Skywork-Reward-V2 – The second-generation reward model series open-sourced by Kunlun Tech
What is Skywork-Reward-V2?
Skywork-Reward-V2 is the second-generation reward model series open-sourced by Kunlun Wanwei, comprising eight models based on different base architectures and sizes, with parameter scales ranging from 600 million to 8 billion. The Skywork-Reward-V2 series has achieved top performance across seven major reward model evaluation benchmarks, demonstrating exceptional capabilities. Its success is attributed to the Skywork-SynPref-40M dataset, a hybrid dataset containing 40 million preference pairs, meticulously filtered through a two-stage human-machine collaborative process. Skywork-Reward-V2 excels in general preference alignment, objective correctness, safety, and exhibits strong generalization in Best-of-N selection and style bias resistance.

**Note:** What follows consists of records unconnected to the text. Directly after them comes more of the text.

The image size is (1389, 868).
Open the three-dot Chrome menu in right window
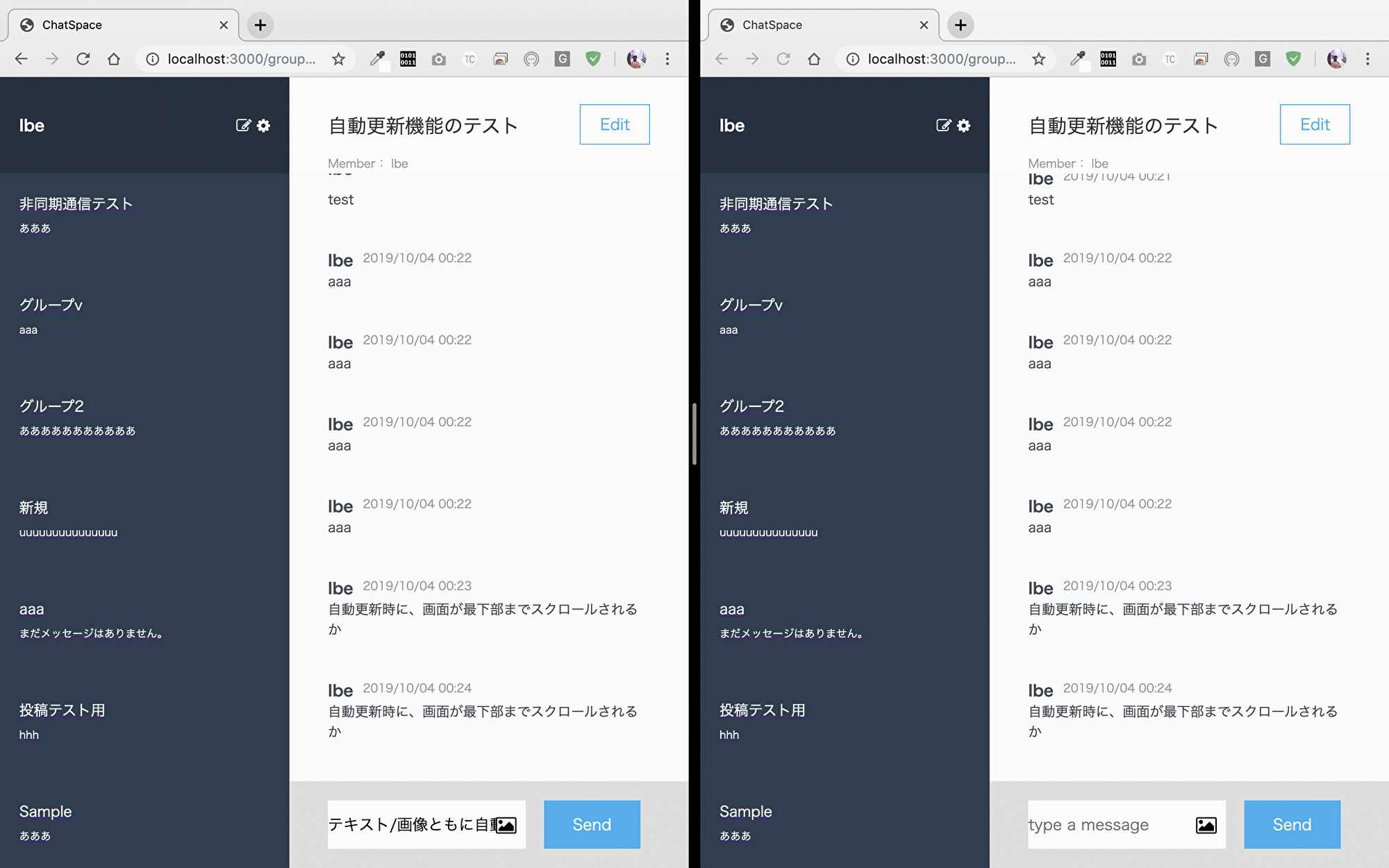(x=1367, y=59)
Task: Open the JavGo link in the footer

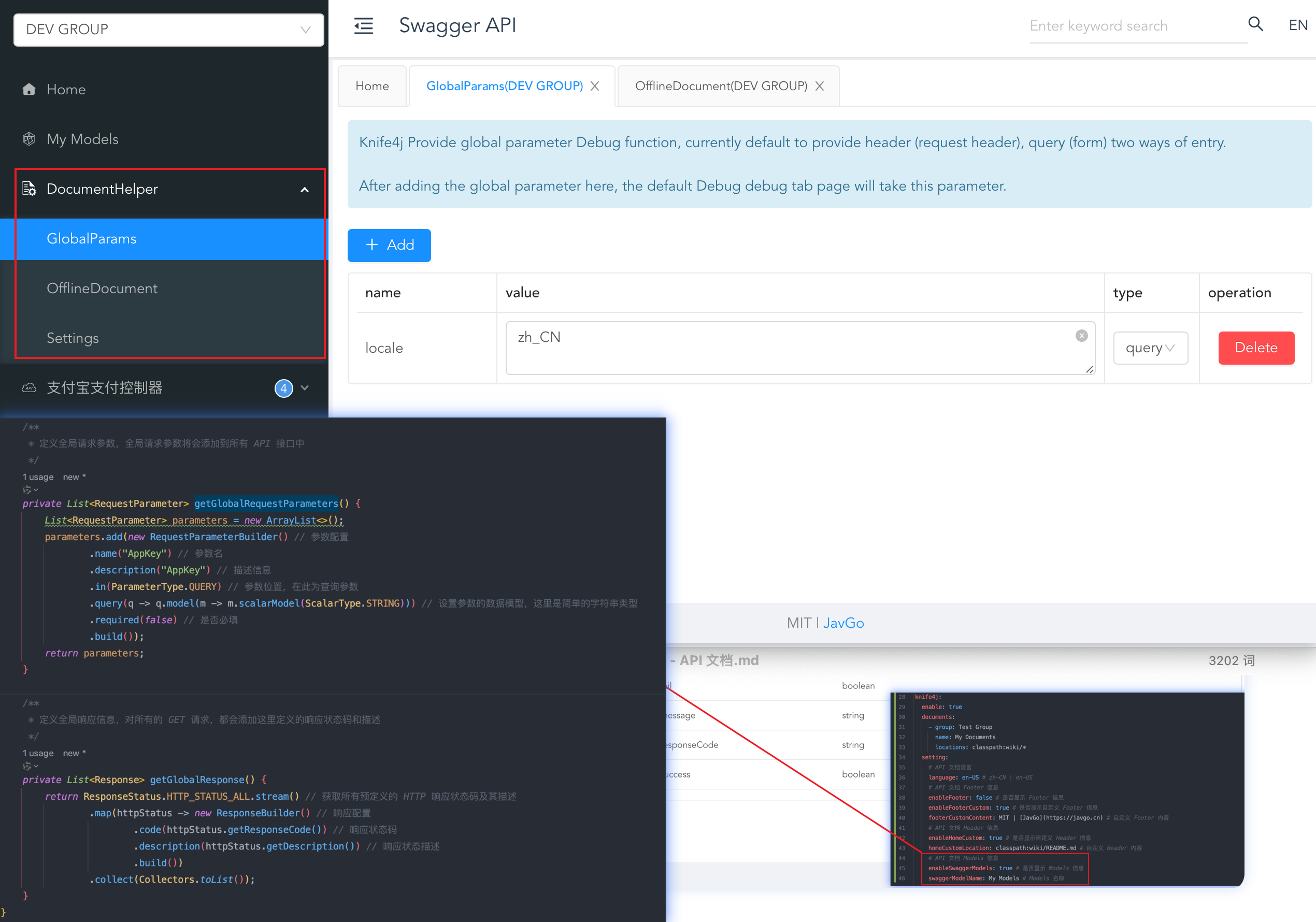Action: point(843,623)
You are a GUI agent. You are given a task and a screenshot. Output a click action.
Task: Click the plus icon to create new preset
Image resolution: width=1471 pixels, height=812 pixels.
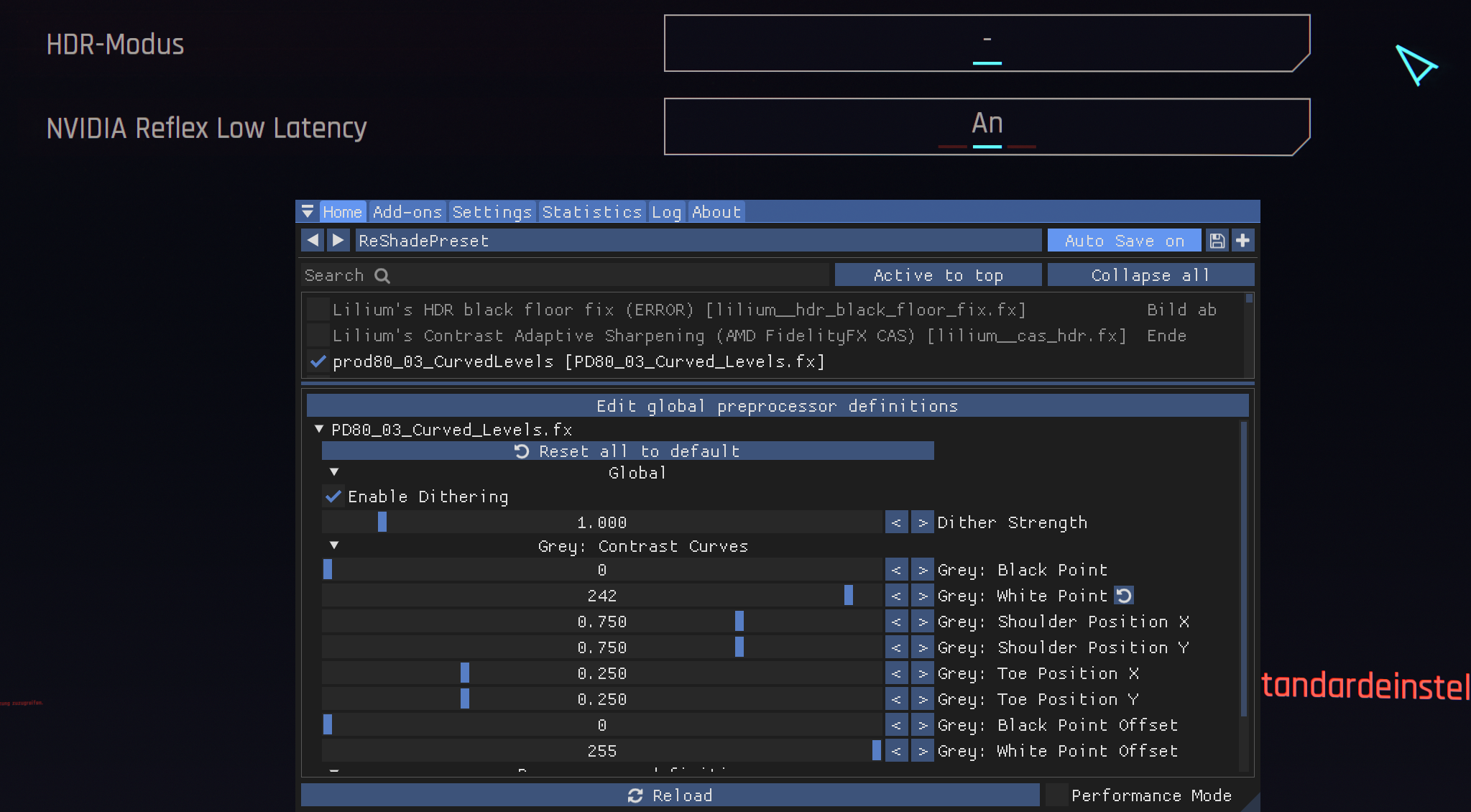pyautogui.click(x=1242, y=240)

Key Features of Skywork-Reward-V2
-
General Preference Alignment: Accurately determines which response better aligns with human preferences, ensuring outputs are more natural and context-appropriate (e.g., selecting more polite or coherent replies in conversational AI).
-
Objective Correctness Assessment: Effectively identifies factual accuracy, crucial for tasks like math calculations or fact-based queries, ensuring responses are correct.
-
Safety Judgment: Detects harmful or inappropriate content (e.g., violence, discrimination) to ensure ethical and safe AI outputs.
-
Best-of-N Selection: Efficiently ranks multiple candidate responses to choose the best one, improving decision-making in multi-choice scenarios.
-
Style Bias Resistance: Maintains fairness across varied writing styles (e.g., literary vs. technical text), avoiding bias due to stylistic differences.
Technical Principles
-
High-Quality Dataset (Skywork-SynPref-40M):
-
Contains 40 million preference pairs, refined via a two-stage human-AI collaboration process.
-
26 million high-quality samples were selected, ensuring diversity and accuracy12.
-
-
Training Based on Bradley-Terry Model:
-
Uses pairwise comparisons to compute relative preference scores, optimizing reward signals to better capture human preferences.
-
-
Iterative Training & Optimization:
-
Identifies weak points in each training round, retrieves similar samples, and uses multi-model consistency for automated labeling, enhancing model performance3.
-
-
Model Architecture & Parameter Tuning:
-
Trained on Qwen3 and LLaMA3 base models, with varying parameter sizes for different use cases.
-
Optimized via learning rate adjustments and batch processing for stable convergence.
-
Project Links
-
Hugging Face: https://huggingface.co/collections/Skywork/skywork-reward-v2-685cc86ce5d9c9e4be500c84
-
arXiv Paper: https://arxiv.org/pdf/2507.01352
Applications
-
Dialogue System Optimization: Enhances chatbot responses for better user interaction.
-
Content Recommendation: Improves personalized suggestions in recommendation engines.
-
Educational Assistance: Evaluates student answers for accuracy and provides feedback.
-
Content Moderation: Filters harmful or non-compliant content on social platforms.
-
Game Development: Optimizes in-game narratives and dialogues for immersive experiences.